Senate Majority Leader Mitch McConnell (R-Ky.) has refused to hold a vote in recent weeks on bills that would reopen the government, but on Thursday called a vote on a extreme anti-choice bill. (Photo: Chip Somodevilla/Getty Images)

Freshman members of Congress and others who have been demanding to know the whereabouts of Senate Majority Leader Mitch McConnell in recent days got their answer on Thursday, as McConnell held a Senate vote not on whether to reopen the government, but on a bill that would restrict abortion rights for low-income women.

The No Taxpayer Funding for Abortion Act (S.109) would have permanently restricted federal funds from going to abortion care, codifying the Hyde Amendment so the Senate doesn't have to pass it—as it has since 1976—in annual appropriations bills. The legislation would have also banned abortion care in federally funded medical facilities and barred healthcare plans subsidized under the Affordable Care Act (ACA) from covering abortions.

"Sen. McConnell has scheduled a vote today. No, it's not to reopen the government and begin paying 800,000 federal workers who've gone without pay for 27 days. It's to restrict reproductive health care coverage. Unbelievable." —Sen. Kirsten Gillibrand (D-N.Y.)The Hyde Amendment already disproportionately affects low-income women, many of whom rely on Medicaid for their healthcare costs. Women's rights organizations slammed Senate Republicans including McConnell and Sen. Roger Wicker (R-Miss.) for pushing the vote on a bill that would further harm marginalized women.

"The consideration of S.109 is politics at its worst. Instead of jeopardizing women's health, it's time for Congress to lift the restrictions on abortion coverage so women can make decisions based on their individual circumstances and health care needs," Rev. Katherine Hancock Ragsdale, interim president of the National Abortion Federation, said ahead of the vote. "This bill is just another reminder that while Roe may be the law of the land, it doesn't guarantee women's access to abortion care. Senators must vote no on S. 109."
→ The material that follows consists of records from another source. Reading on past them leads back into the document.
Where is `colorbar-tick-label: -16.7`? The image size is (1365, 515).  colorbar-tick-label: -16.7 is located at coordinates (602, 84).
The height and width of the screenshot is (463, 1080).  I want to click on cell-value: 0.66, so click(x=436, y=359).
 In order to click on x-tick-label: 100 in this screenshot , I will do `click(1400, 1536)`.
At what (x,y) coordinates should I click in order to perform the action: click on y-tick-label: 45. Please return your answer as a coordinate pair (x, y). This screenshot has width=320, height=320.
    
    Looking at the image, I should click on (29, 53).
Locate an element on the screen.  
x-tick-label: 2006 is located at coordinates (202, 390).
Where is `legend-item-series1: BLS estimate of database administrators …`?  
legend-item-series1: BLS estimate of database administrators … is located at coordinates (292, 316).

In addition to objecting to the content of S.109, reproductive rights opponents were appalled that after weeks of refusing to hold a vote on whether to re-open the government, now in the 27th day of the shutdown, McConnell made time for a vote on an extreme anti-choice bill.

"People are hurting and want solutions," said Sen. Patty Murray (D-Wash.) on Twittter. "They want the government to open and for this Trump Shutdown to end. Yet Republicans want to vote to effectively ban abortion coverage. This is appalling—and women and men across the country aren't going to stand for it."

"If Senator McConnell is able to push through an anti-abortion bill to score political points, he surely should be able to schedule a vote on the House of Representatives bills to reopen the government," said Ragsdale. "I encourage Senator McConnell to focus his time and efforts on ensuring that federal workers are paid for their work rather than on denying people the health care they need."

As McConnell proceeded with the cloture vote, which took place late Thursday afternoon, 800,000 federal workers were still without paychecks, with hundreds of thousands continuing to report to work and many resorting to GoFundMe fundraisers in order to make ends meet.

Rep. Alexandria Ocasio-Cortez (D-N.Y.) has been among those posting under the hashtag #WheresMitch this week as McConnell has refused to hold a vote on reopening the government. While the Democratic-led House has passed multiple bills to end the shutdown, McConnell has declined to do the same because the bills don't include funding for the border wall President Donald Trump is demanding and he won't "participate in something that doesn’t lead to an outcome." 

However, with Democrats holding the majority of House seats, the No Taxpayer Funding for Abortion bill had virtually no chance of passing in Congress and becoming law.